> [Page excerpt]:
Leon’s version stacks up nicely beside the rest of the city’s recent entrants. A leg and a thigh ($8) come atop a little square of red-and-white checked paper on a small white plate. The leg quarter is tightly jacketed in a dark brown batter that’s flecked with pepper and spiked with a sweet, spicy mixture of what appears to be honey and hot sauce. Beneath that crisp batter, the meat is juicy and pleasantly firm in texture. Fresh from the fryer, it’s hot enough to sear your tongue if you’re not careful. You can also get two pieces of white meat ($10), half a chicken ($15), or the Big Chicken Dinner ($36) — a whole chicken with three sides for an entire table to share.
If you stick to the left and right sides of the three-column menu, you’re in familiar oyster bar and chicken shack territory: oysters, hushpuppies, and fried clams on the left, fried chicken, fried fish, and a couple of sandwiches on the right. The middle column, though, offers a slate of novelties labeled “Smaller” that you’re not likely to find at old school places like Casamento’s in New Orleans or Prince’s Hot Chicken in Nashville.
These creations of Chef Ari Kolender —another Ordinary alum — include charred radicchio with yogurt dressing ($11), grilled sweet corn with Old Bay butter ($8), and an heirloom tomato salad with peaches, tofu cream, and sherry vinegar ($12). The black-eyed pea salad ($6) is quite delicious, the peas fresh and firm and laced with tangy sparks from bits of pickled onion, celery, and peppers. You can make them even better with a dose of Sous Chef Geoff Rhyne’s delicious homemade hot sauce, a bottle of which (along with Louisiana Crystal and green Tabasco) awaits at each table.

Collected data:
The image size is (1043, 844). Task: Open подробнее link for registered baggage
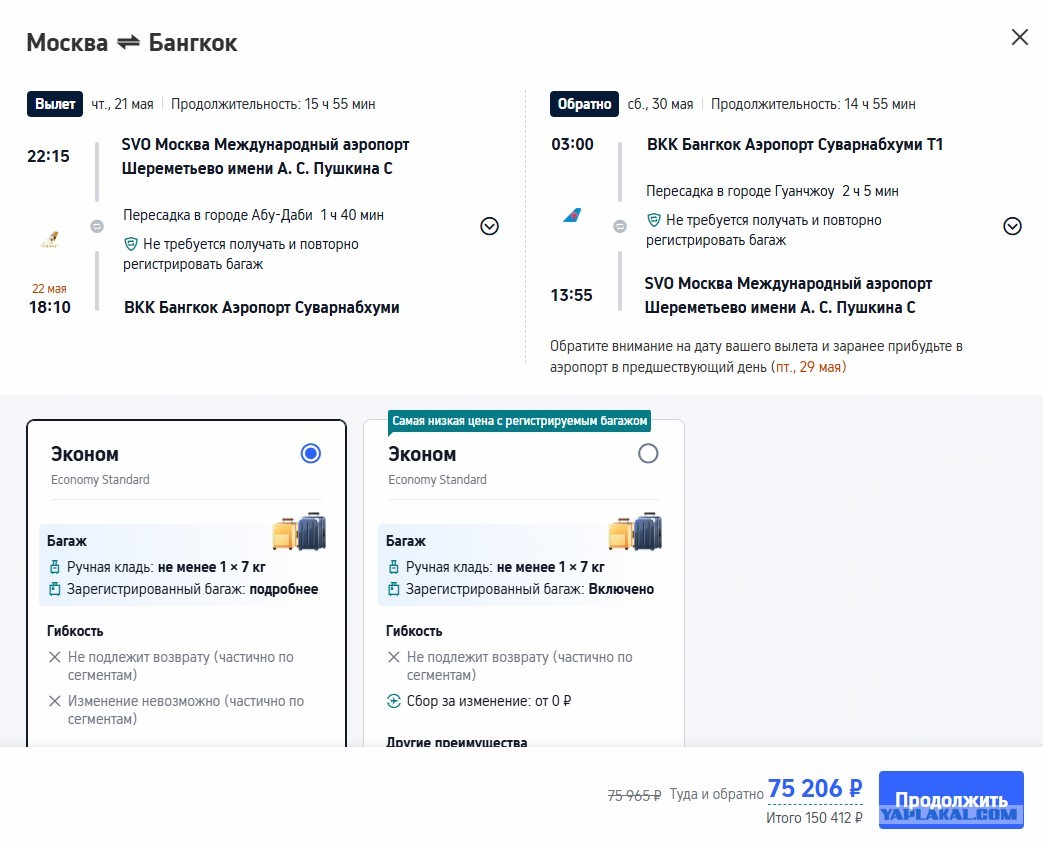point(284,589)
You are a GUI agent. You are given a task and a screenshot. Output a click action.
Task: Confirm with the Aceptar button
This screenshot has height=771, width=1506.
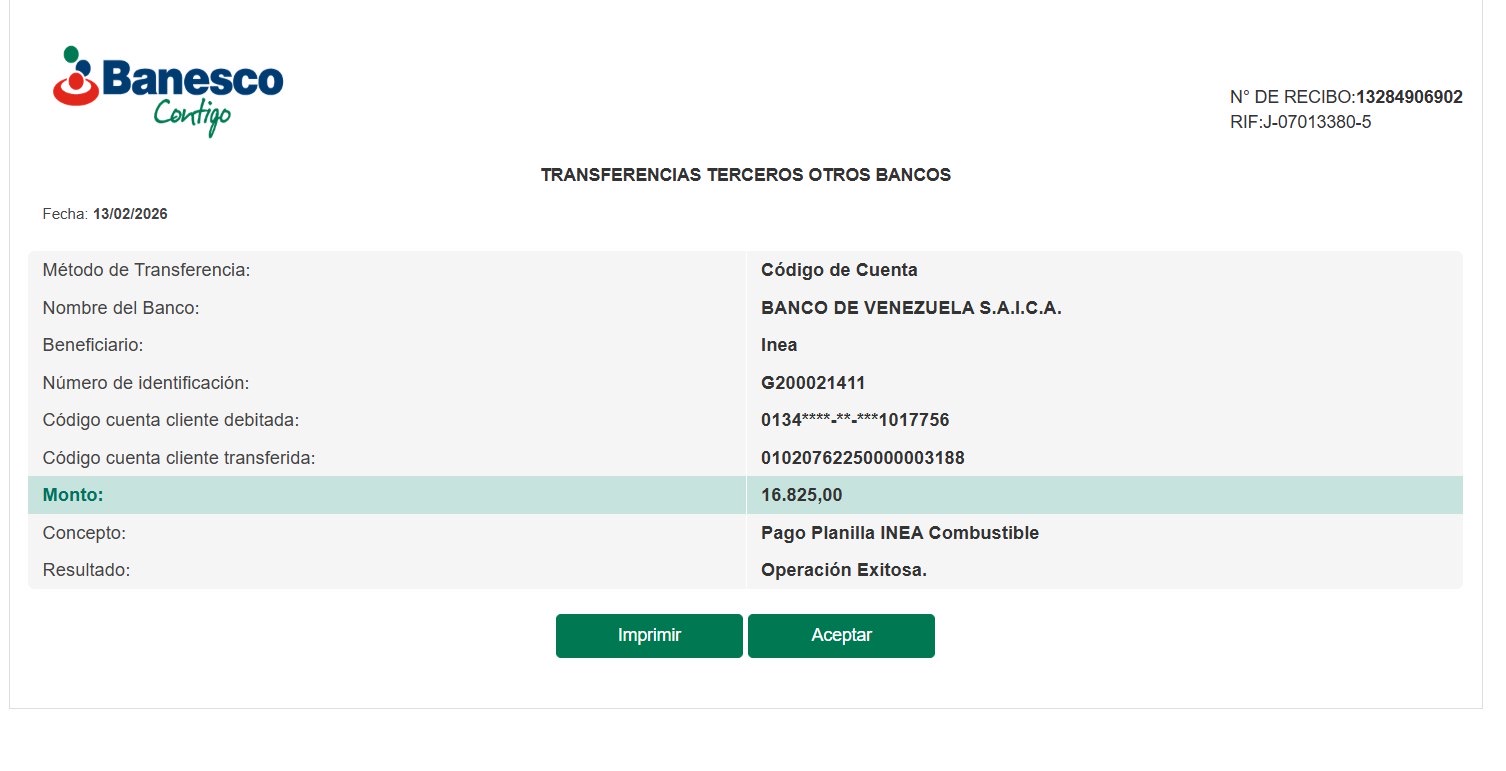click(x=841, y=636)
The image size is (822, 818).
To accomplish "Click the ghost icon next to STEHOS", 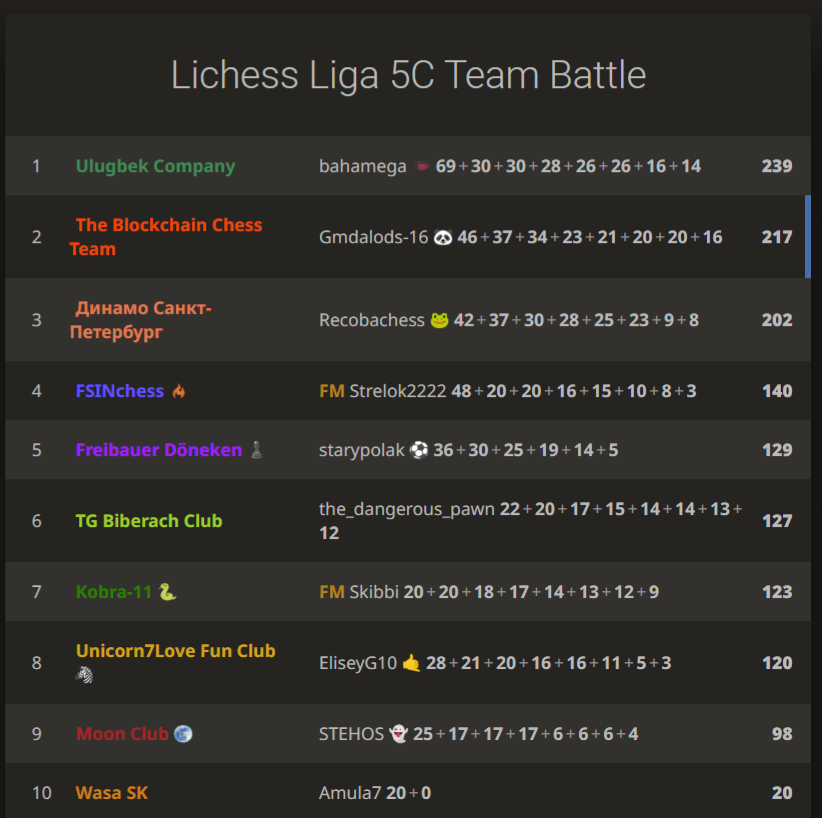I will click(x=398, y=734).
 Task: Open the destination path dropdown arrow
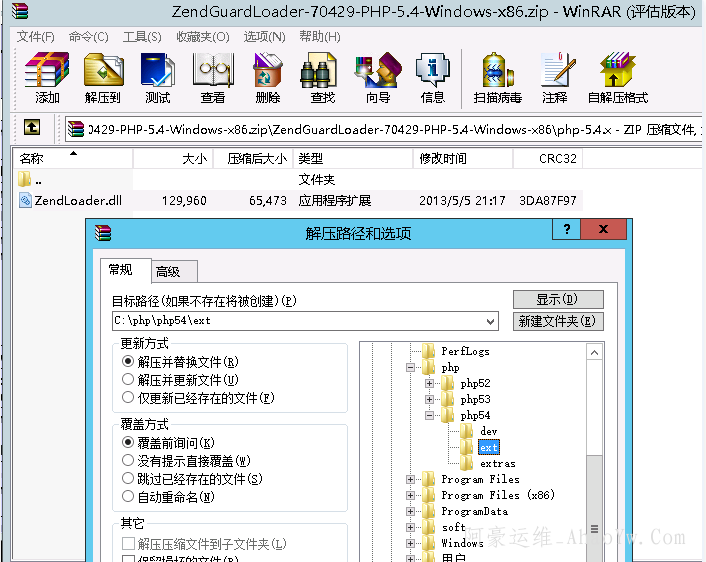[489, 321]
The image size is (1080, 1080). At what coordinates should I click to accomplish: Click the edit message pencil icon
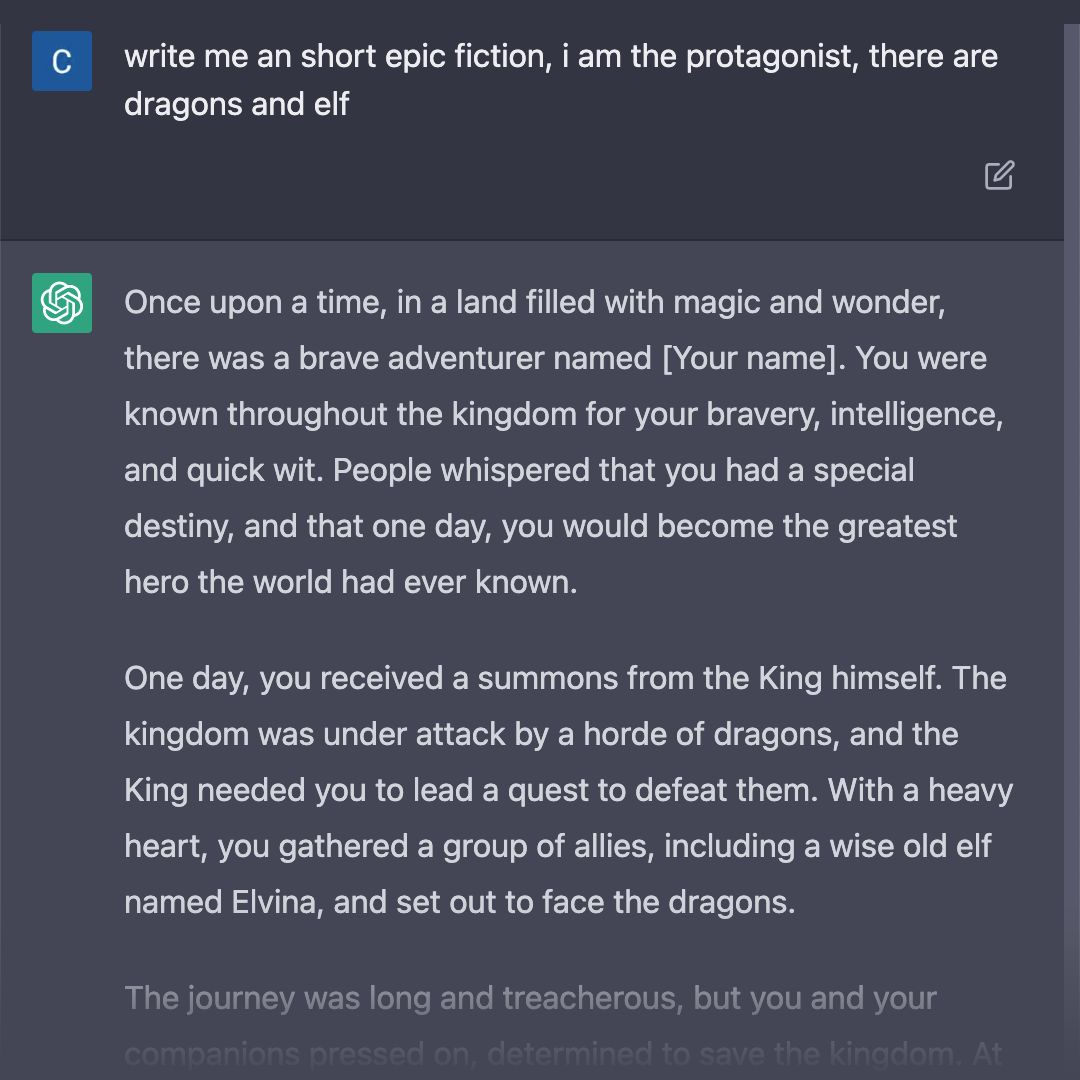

> [Assignment 1]:
In the fried chicken review, what does the Big Chicken Dinner include?
> [Assignment 2]:
Please say whether each statement agrees with the fried chicken review, answering yes or no and quoting the words that decide it: (a) The middle column of the menu is labeled "Smaller." (b) The black-eyed pea salad costs $8. (c) A bottle of the sous chef's homemade hot sauce is set out at each table.

> [Worked solution 1]:
A whole chicken with three sides for an entire table to share.

> [Worked solution 2]:
(a) Yes: "The middle column, though, offers a slate of novelties labeled “Smaller”"
(b) No: "The black-eyed pea salad ($6) is quite delicious"
(c) Yes: "a bottle of which (along with Louisiana Crystal and green Tabasco) awaits at each table"